PROBLEM DETAILS = The expected output is exactly the lines below, starting at the line with "Fonts (11, 88)" and ending at the line with "2 Free Man T-Shirt Mock-ups in PSD (49, 1157)", both included; no other line belongs in it.

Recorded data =

┄┄┄┄┄┄┄┄┄┄

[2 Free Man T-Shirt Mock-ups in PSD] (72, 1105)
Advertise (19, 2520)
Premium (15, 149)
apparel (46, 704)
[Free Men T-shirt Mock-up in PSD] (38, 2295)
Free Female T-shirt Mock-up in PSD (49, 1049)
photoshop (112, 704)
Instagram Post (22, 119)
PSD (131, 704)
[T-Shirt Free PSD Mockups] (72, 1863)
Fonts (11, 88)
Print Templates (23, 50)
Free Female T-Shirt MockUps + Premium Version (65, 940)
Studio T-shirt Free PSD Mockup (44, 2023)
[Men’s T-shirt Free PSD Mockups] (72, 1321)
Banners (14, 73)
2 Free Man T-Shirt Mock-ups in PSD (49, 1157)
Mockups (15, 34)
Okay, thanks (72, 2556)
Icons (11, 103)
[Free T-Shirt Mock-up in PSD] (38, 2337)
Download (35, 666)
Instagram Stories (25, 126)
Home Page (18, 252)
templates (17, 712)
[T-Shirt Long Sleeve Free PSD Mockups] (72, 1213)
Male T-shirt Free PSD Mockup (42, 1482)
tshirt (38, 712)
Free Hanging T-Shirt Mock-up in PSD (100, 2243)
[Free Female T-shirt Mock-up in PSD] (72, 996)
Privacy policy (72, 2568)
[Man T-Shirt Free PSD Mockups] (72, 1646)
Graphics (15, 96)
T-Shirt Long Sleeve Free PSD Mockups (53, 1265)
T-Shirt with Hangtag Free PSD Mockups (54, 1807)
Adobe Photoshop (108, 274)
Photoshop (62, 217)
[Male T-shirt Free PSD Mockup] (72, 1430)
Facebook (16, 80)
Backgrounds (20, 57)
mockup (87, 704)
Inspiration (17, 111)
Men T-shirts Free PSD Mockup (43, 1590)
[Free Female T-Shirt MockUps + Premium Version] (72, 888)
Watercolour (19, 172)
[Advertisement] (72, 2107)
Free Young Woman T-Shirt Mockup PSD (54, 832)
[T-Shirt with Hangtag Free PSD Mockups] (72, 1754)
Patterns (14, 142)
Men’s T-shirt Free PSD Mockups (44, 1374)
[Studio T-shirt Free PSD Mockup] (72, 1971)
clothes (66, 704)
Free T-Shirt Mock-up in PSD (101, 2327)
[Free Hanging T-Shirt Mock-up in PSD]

┄┄┄┄┄┄┄┄┄┄

ANSWER TO THIS PROBLEM =
Fonts (11, 88)
Print Templates (23, 50)
Free Female T-Shirt MockUps + Premium Version (65, 940)
Studio T-shirt Free PSD Mockup (44, 2023)
[Men’s T-shirt Free PSD Mockups] (72, 1321)
Banners (14, 73)
2 Free Man T-Shirt Mock-ups in PSD (49, 1157)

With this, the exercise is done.